One-man brake bleeding is most often accomplished using a hand-held vacuum pump to draw air out of the brake system. While the air is drawn out, new brake fluid is drawn into the system using the pump.
Jack the car up using a sturdy jack and secure it on jack stands that are properly rated for the weight of your vehicle. Be sure you are on firm, flat ground so the jack stands won't shift.
Remove the tires using a properly sized lug wrench. Set the tires and lug nuts aside.
Remove the master cylinder reservoir cover and set it aside. If the fluid is low, top it off with new brake fluid before starting to bleed the system.
Attach the hose from the vacuum bleeder to the brake-bleeding nipple at the brake drum or caliper farthest from the master cylinder first.

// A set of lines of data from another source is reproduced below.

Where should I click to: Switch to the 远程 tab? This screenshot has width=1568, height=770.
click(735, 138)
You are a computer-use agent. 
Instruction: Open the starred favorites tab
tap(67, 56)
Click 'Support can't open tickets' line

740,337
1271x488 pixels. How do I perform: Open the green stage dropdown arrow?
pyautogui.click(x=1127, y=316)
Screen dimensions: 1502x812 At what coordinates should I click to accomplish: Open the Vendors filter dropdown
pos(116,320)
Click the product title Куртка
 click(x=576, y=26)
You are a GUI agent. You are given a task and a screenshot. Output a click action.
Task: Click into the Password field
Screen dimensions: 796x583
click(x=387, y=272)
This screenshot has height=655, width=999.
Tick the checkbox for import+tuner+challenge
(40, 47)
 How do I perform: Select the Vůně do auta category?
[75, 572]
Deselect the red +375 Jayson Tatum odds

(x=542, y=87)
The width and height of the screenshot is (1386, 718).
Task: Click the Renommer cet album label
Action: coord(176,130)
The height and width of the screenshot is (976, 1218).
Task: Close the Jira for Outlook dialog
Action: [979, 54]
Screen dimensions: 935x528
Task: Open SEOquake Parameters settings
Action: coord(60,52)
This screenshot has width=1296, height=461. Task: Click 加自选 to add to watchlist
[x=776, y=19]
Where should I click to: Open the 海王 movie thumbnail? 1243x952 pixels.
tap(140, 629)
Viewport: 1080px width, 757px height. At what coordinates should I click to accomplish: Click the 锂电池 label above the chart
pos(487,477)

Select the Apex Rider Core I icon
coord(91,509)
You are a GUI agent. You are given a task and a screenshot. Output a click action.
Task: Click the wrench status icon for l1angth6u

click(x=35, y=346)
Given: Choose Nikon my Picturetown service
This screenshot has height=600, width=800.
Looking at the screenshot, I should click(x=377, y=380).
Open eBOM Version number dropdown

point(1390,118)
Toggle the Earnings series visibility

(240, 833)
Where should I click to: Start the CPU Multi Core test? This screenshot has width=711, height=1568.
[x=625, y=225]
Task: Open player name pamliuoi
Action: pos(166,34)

Open the bleeder screw with a properly sized box end wrench. The screw may be tight, so be sure the wrench fits properly to avoid stripping the hex on the screw.
Pump the vacuum pump slowly, watching the fluid coming through the tube. When all the air bubbles are gone and you see clean fluid coming out, close the screw securely.
Move to the next brake drum or caliper and repeat the procedure. Continue around the vehicle until all four brakes have been bled. Do not let the brake fluid level in the reservoir fall below 1/4 at any time during the bleeding process as air may be drawn back into the system.
Replace the wheels and tighten with the lug wrench. All four wheels should be torqued to the manufacturer's specifications for maximum safety.
Check the brake fluid level in the master cylinder reservoir and top it off as needed. Replace the reservoir cover and remove the jack stands.
Verify that the brake pedal feels firm when depressed and all brakes are functioning properly before driving the vehicle.
The brake bleeder screws may be frozen or rusted closed on older vehicles. Penetrating oil or a torch to apply heat may be needed to free them. Avoid getting brake fluid on the vehicle's paint or finish as it may cause severe damage.